Stand with your weight on the balls of your feet, heels slightly lifted, knees softly bent. Take small hops, rotating your clenched hands by your hips as if jumping rope
Standing Crunch- Boost energy while working your legs, obliques, and back
Stand with arms straight above your head. Lift your right knee out
to your right side as you bring the right elbow to meet it. Return to
starting position, then repeat on the left. Keep alternating.
Stair Climbing- cardio and build leg strength
On your way to pick up lunch, hit the nearest staircase and climb two flights, taking the stairs two at a time to maximize the cardio workout while also building leg strength. Head back down the stairs with quick, light steps, then repeat until five minutes are up.
Focus and energize before a big meeting
Hop feet out and raise arms to shoulder height; pause. Jump feet together and lift arms above your head; pause. Hop feet out and lower arms to shoulder height; pause. Bring feet together and arms down to sides. Repeat.
Arm Circles- When the afternoon slump hits, boost your circulation and release shoulder stress.
Standing or sitting tall, extend arms out to your sides and start making large circles, working down to small circles. Reverse direction. Repeat with arms to the front and above the head.
Refresh your mind and body with a fast walk around the office, outside the building if weather permits, or up and down the hallways. Walk quickly, pump your arms, and resist the temptation to stop and chat until your five minutes are up.
Everyday activities count as exercise, too: You can burn more than 200 calories an hour -- and scratch a to-do off your list -- by vacuuming. Tackle one or two rooms, bending to pick up stray socks and moving quickly as you clean.
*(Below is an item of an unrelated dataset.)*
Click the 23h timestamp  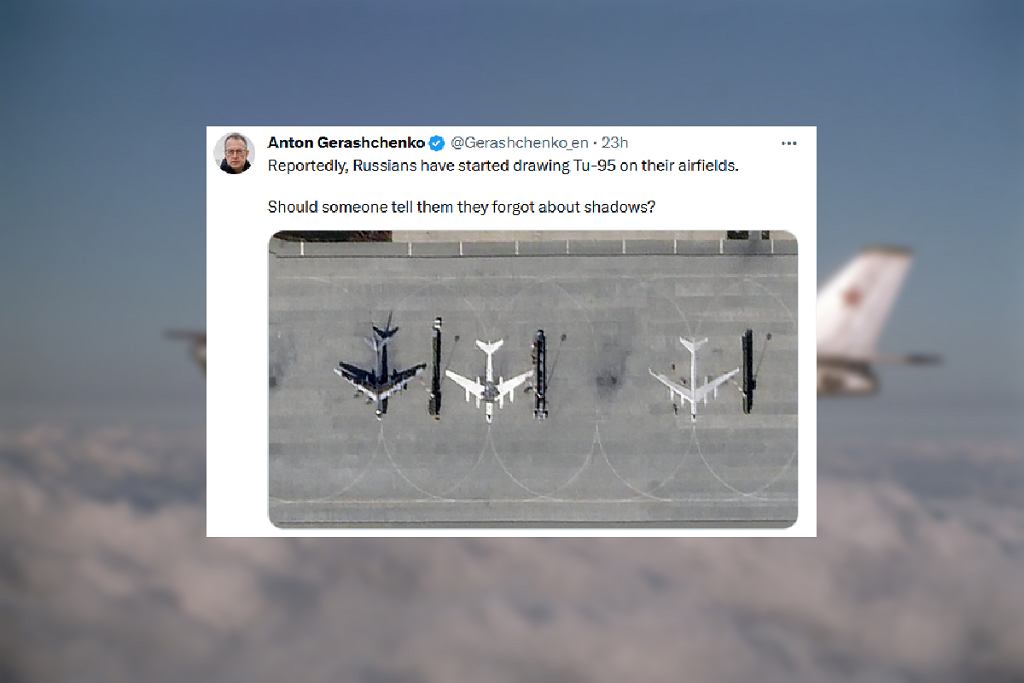(615, 142)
Turn your holiday gift buying into an exercise stint by taking a full lap around the mall before starting to shop. You will not only add another five-minute interval to your day, but also get a preview of all the stores -- so you'll know where to go and shop more efficiently.
Shake It Off
Release tension as you bump up your heart rate by putting on a favorite five-minute song and dancing however the mood strikes. Stevie Wonder's "Boogie On Reggae Woman," Justin Timberlake's "Senorita," and Madonna's "Vogue" all fit the bill.
Spine Stretch Forward
Sit with legs slightly bent and feet just wider than hip-width apart. Inhale, sitting tall. Exhale and draw your navel in to the spine, making a C shape with your back as you fold forward, reaching for the toes. Inhale and roll back up. Repeat.